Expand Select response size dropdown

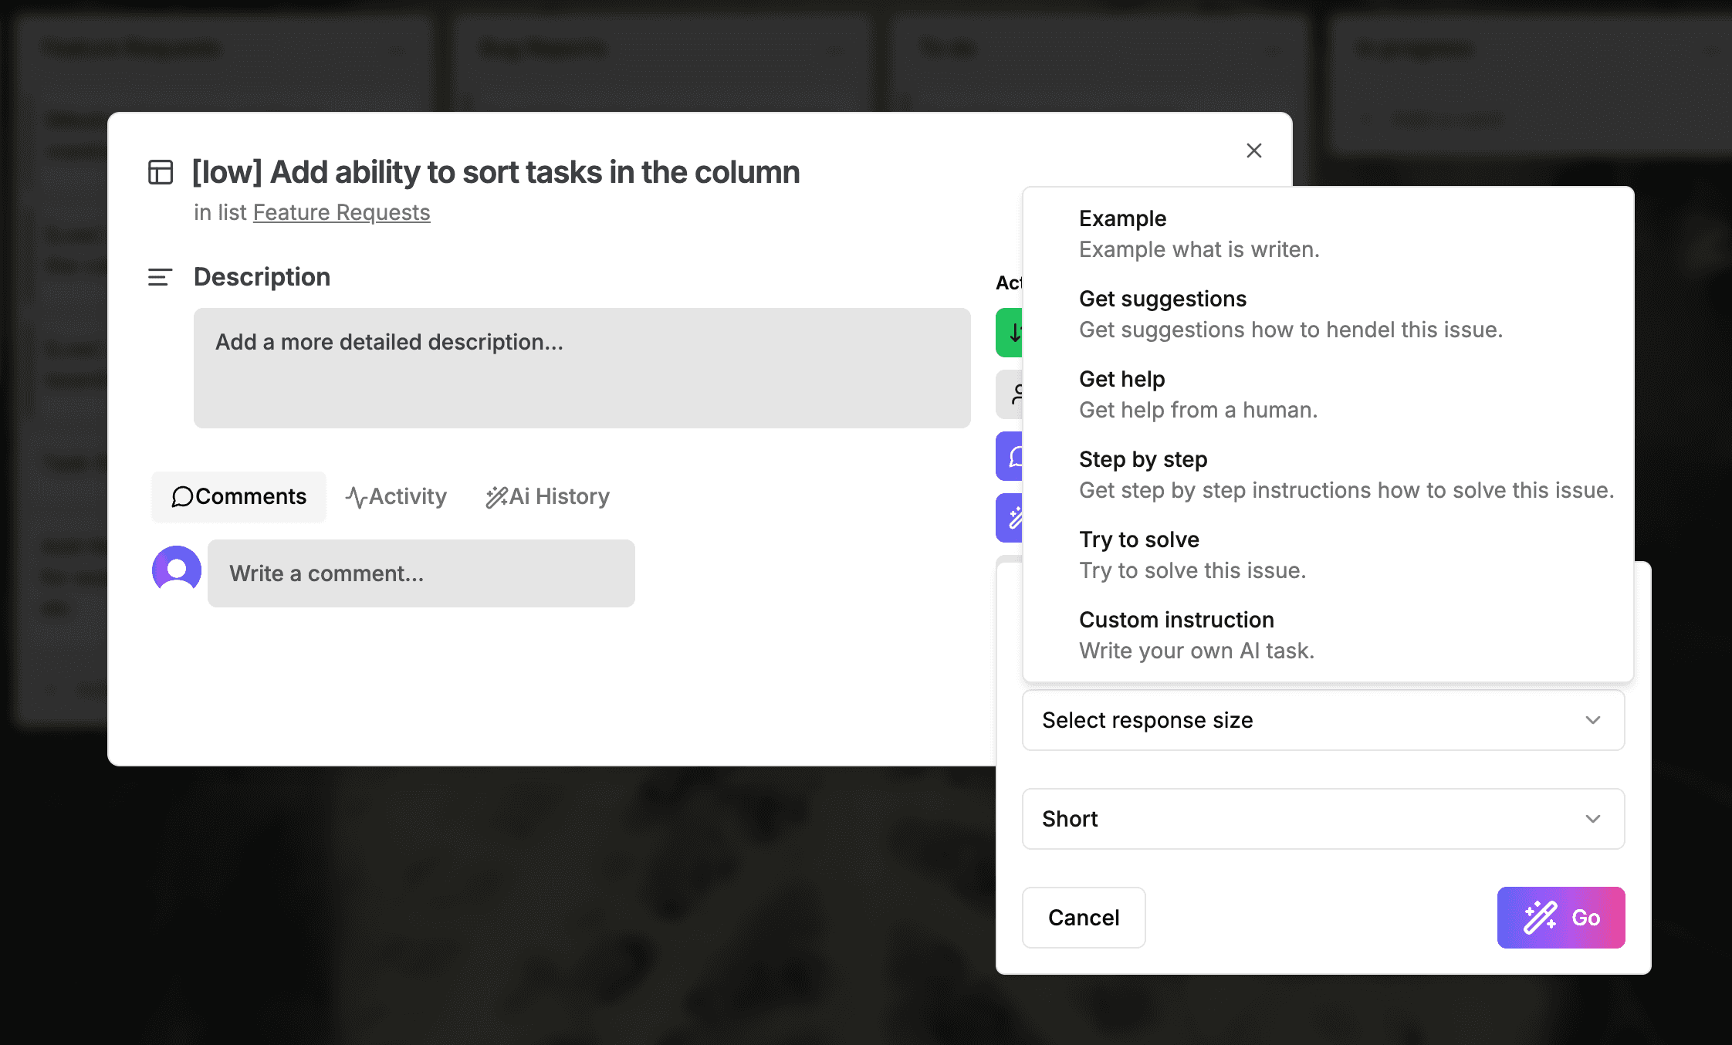1323,720
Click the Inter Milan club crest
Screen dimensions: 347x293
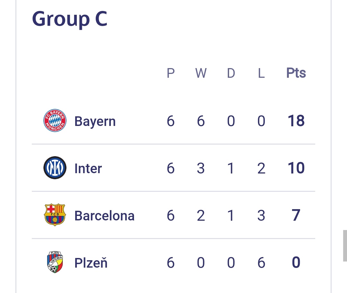(55, 168)
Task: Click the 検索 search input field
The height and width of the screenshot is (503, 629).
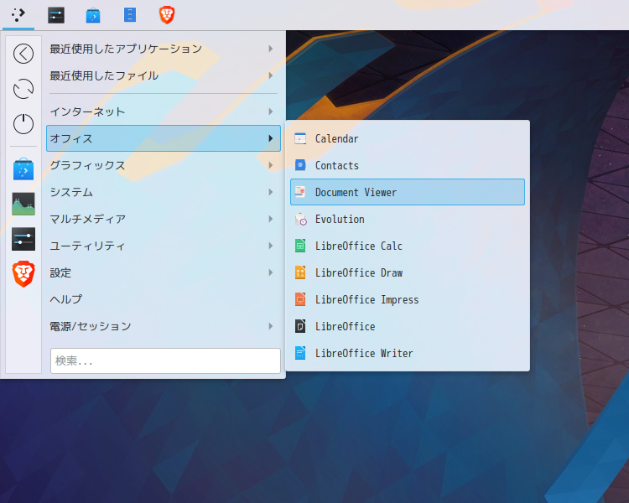Action: click(x=165, y=361)
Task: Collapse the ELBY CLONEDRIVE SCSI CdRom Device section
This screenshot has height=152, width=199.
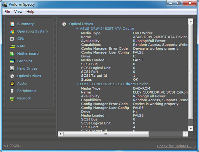Action: coord(78,84)
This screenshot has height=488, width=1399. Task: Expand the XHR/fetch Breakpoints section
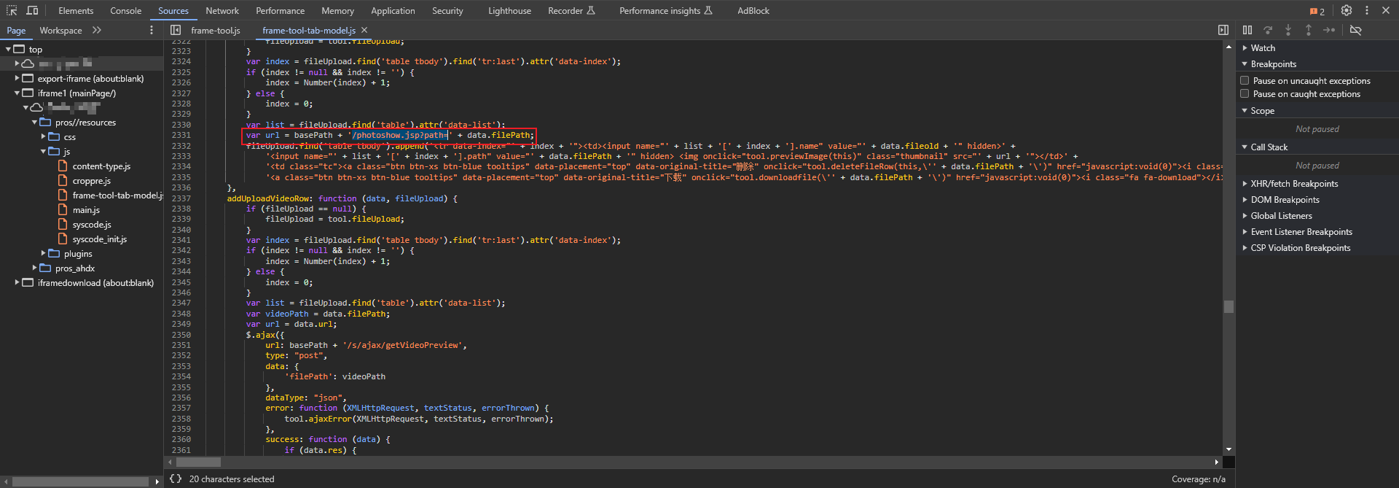click(1294, 184)
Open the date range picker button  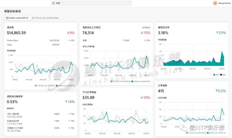(x=18, y=18)
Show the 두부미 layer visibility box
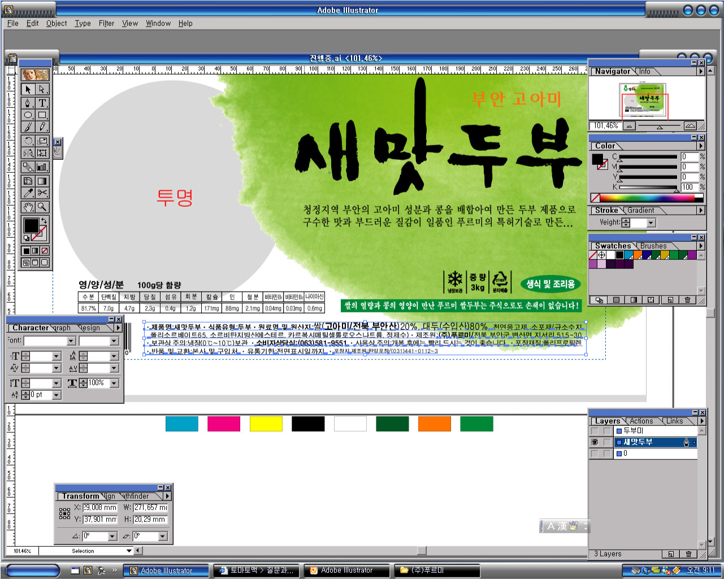 (595, 431)
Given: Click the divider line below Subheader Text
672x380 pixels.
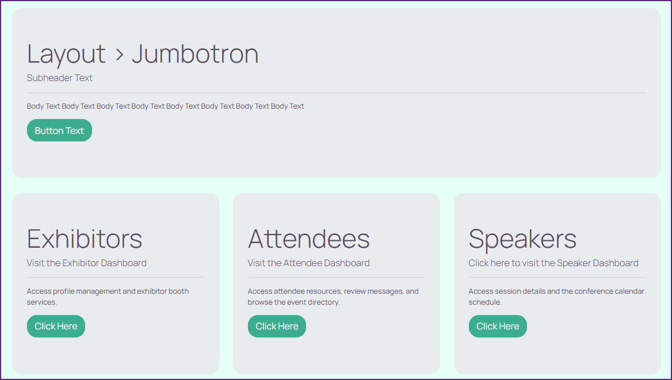Looking at the screenshot, I should pyautogui.click(x=336, y=93).
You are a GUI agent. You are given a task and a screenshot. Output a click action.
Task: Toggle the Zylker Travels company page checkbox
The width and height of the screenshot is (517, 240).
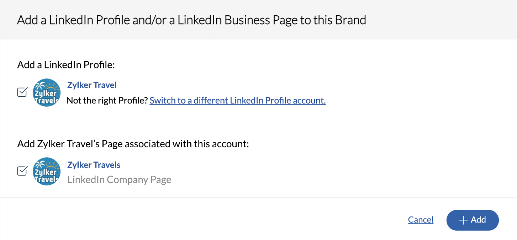[22, 171]
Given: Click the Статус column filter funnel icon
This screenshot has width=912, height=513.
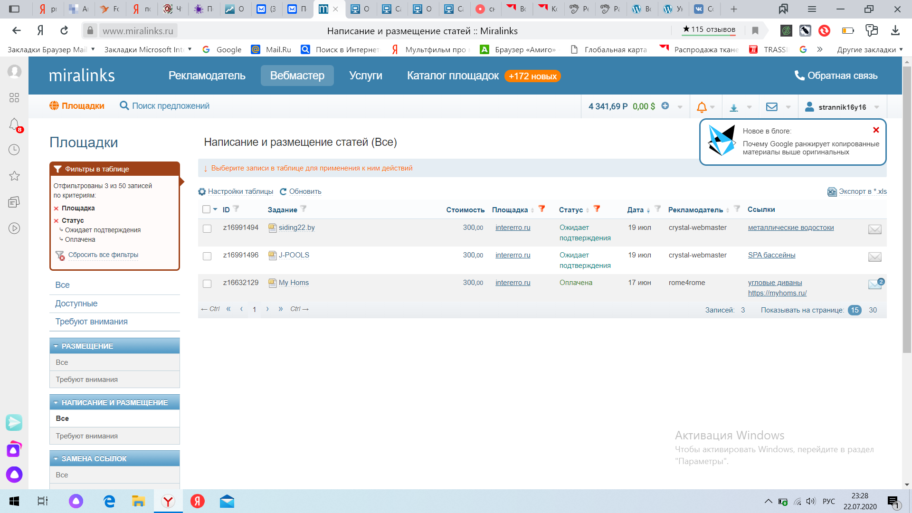Looking at the screenshot, I should coord(597,209).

---

What the exercise asks |
Please copy the data word for word, everything from the line containing "You are a GUI" down to the end of the data, and leave the pictures out of your answer.

Result of the exercise |
You are a GUI agent. You are given a task and a screenshot. Output a click action.
Task: Toggle the Zylker Travels company page checkbox
The width and height of the screenshot is (517, 240).
[22, 171]
Given: Click the Статус column filter funnel icon
This screenshot has width=912, height=513.
Looking at the screenshot, I should coord(597,209).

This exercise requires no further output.